**Directions for this task:**
If a line in the entries below includes "Marmo", show that line.

Saved entries
-------

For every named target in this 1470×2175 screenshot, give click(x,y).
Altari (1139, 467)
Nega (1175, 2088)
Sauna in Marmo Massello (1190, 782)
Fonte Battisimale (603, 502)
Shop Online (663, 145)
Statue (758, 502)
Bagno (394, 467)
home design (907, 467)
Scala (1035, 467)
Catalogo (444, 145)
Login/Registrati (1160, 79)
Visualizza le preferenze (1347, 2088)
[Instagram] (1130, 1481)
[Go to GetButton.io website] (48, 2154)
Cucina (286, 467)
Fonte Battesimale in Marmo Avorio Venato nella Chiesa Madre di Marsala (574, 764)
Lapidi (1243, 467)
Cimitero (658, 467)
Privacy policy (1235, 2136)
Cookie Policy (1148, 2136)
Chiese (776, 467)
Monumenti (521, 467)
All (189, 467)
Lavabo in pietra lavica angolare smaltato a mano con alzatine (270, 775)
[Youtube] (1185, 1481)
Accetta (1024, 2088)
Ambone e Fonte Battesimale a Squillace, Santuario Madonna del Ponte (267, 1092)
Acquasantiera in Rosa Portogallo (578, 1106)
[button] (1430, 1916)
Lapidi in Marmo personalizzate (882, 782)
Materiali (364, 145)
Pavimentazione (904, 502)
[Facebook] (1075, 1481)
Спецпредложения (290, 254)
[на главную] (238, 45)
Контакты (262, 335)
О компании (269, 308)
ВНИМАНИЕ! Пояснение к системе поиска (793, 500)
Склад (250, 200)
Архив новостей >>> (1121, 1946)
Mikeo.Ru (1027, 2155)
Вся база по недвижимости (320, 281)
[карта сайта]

-------

**Response below:**
Sauna in Marmo Massello (1190, 782)
Fonte Battesimale in Marmo Avorio Venato nella Chiesa Madre di Marsala (574, 764)
Lapidi in Marmo personalizzate (882, 782)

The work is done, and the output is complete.